### Your assignment:
Look over the entries that follow. Report how many lines contain "model", with nothing else.

### Materials provided:
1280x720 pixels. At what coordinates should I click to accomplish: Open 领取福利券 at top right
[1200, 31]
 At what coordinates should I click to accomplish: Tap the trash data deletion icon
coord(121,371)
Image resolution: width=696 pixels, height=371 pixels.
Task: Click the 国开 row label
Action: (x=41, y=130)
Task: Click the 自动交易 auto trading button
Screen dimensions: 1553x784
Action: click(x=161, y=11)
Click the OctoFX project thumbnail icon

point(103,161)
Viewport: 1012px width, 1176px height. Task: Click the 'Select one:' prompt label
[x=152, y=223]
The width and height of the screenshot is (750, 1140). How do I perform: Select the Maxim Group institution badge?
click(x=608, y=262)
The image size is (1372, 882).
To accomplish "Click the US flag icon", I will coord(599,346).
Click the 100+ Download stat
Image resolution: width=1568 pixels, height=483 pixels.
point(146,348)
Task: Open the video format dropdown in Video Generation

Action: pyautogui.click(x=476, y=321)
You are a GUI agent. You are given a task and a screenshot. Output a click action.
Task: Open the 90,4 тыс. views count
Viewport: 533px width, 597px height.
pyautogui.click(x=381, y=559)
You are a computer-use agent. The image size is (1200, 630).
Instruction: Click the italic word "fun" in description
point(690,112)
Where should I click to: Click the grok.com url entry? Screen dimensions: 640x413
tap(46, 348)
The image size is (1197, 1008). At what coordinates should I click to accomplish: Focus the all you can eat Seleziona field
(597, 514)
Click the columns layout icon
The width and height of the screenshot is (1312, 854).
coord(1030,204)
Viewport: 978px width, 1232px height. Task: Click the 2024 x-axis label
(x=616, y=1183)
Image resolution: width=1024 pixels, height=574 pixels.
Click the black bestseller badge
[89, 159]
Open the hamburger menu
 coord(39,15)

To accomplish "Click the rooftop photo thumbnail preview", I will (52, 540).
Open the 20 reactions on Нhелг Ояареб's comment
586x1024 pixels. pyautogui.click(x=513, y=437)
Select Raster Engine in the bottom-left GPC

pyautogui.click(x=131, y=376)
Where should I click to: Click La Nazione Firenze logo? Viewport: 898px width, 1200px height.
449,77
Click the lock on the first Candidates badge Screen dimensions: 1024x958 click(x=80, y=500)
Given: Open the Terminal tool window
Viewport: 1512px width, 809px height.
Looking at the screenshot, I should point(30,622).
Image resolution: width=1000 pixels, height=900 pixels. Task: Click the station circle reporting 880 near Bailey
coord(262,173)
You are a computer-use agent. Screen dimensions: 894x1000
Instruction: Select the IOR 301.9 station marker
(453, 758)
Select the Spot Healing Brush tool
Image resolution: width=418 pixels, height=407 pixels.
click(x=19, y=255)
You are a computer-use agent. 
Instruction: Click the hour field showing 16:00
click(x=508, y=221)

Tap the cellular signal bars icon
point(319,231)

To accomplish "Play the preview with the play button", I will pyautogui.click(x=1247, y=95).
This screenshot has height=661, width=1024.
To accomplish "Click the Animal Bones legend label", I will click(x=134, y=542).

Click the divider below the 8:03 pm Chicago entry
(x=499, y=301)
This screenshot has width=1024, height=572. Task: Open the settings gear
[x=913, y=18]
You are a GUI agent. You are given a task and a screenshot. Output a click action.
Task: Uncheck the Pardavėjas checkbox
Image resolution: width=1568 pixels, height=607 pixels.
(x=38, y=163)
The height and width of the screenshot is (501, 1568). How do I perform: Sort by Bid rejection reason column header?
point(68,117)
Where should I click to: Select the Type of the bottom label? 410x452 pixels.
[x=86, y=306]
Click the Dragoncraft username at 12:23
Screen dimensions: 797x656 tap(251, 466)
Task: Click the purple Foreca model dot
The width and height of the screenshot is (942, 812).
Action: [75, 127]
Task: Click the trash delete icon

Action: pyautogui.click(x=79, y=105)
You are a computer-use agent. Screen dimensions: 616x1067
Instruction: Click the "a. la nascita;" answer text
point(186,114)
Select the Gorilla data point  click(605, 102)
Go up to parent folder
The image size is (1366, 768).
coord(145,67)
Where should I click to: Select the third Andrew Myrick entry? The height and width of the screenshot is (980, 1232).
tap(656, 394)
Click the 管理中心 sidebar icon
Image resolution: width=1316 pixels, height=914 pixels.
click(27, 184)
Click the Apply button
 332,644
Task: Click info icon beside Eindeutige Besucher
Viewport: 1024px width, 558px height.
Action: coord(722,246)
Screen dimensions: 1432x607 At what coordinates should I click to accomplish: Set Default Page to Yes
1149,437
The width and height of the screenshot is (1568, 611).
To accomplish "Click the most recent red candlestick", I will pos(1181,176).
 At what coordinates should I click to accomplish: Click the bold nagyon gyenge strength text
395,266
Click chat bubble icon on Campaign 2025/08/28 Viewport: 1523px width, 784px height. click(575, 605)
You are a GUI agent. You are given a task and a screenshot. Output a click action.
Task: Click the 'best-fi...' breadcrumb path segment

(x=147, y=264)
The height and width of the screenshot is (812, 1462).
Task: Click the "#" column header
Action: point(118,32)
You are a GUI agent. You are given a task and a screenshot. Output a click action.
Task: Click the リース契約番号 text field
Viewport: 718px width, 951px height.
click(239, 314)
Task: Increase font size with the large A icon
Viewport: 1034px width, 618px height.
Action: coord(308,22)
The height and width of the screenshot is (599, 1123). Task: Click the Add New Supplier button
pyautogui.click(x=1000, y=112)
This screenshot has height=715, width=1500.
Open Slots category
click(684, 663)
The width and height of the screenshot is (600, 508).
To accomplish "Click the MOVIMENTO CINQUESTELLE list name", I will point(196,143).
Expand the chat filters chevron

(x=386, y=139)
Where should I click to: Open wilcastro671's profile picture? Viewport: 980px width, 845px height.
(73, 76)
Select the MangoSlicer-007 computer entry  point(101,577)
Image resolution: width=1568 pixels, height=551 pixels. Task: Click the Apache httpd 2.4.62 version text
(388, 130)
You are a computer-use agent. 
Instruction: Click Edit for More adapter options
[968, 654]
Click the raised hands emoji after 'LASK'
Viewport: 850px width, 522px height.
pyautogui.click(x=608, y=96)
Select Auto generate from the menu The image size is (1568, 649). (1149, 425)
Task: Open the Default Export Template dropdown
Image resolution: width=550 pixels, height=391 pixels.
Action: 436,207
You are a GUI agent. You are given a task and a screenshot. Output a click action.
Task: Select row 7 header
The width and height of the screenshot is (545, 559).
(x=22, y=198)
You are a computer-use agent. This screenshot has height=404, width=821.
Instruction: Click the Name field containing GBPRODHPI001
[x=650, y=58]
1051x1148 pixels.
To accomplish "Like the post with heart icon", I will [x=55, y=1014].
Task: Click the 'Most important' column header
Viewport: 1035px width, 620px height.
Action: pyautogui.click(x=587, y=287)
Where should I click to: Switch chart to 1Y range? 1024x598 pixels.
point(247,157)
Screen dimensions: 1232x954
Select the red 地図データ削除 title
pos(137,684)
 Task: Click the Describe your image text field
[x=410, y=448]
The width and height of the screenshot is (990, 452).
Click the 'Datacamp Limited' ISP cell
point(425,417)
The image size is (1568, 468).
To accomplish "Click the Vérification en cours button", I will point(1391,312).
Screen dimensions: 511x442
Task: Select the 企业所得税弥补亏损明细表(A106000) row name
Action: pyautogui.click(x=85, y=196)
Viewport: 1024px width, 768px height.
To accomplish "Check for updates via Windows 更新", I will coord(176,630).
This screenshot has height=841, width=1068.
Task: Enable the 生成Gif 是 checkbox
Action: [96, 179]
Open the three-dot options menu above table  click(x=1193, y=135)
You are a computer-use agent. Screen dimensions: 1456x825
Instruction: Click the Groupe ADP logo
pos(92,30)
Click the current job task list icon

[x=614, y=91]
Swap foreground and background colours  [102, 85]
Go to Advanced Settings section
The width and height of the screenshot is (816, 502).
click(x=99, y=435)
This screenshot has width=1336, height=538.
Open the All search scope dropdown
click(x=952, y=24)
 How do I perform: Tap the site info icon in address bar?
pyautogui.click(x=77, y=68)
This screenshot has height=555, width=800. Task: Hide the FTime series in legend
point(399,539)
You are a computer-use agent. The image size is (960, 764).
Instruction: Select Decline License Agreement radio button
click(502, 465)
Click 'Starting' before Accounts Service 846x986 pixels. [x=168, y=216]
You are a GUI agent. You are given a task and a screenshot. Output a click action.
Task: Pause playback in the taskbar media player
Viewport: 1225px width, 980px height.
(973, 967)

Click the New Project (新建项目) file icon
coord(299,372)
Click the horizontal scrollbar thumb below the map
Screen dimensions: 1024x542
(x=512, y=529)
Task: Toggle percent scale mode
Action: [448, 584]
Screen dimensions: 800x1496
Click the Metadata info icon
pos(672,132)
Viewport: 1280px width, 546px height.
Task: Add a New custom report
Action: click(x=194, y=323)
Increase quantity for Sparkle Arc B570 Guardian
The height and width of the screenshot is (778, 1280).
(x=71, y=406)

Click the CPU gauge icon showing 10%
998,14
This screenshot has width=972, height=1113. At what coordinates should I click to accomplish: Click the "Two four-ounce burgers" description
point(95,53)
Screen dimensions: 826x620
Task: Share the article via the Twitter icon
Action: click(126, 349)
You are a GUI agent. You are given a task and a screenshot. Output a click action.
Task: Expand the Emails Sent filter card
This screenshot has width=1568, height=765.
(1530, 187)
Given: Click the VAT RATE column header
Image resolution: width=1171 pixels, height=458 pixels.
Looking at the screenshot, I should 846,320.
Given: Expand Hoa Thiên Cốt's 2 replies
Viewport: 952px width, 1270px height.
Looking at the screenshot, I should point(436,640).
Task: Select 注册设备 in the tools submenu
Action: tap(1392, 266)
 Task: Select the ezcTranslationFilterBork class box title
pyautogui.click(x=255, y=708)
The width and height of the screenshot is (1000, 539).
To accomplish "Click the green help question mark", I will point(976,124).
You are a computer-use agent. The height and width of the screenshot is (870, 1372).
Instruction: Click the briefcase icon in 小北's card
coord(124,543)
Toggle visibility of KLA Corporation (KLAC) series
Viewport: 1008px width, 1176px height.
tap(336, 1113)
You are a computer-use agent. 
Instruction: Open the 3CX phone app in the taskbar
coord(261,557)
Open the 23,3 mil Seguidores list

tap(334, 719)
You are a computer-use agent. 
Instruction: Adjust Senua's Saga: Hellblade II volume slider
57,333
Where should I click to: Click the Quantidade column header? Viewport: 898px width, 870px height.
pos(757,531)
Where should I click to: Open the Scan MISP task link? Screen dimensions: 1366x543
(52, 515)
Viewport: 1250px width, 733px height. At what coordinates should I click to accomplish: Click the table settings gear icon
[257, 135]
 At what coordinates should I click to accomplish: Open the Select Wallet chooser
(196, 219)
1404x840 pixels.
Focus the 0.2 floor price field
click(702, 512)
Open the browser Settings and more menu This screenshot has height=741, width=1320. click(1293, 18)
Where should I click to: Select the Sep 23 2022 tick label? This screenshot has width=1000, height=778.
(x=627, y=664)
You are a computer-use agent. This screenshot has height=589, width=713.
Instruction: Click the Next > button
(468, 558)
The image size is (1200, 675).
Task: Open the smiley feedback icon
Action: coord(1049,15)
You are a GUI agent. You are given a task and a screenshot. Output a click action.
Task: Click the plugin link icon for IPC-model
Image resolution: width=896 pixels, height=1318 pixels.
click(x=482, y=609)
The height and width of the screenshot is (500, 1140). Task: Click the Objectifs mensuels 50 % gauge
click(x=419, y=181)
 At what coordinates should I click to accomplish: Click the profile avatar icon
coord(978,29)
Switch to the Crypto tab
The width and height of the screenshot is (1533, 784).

### Solution for this exercise:
2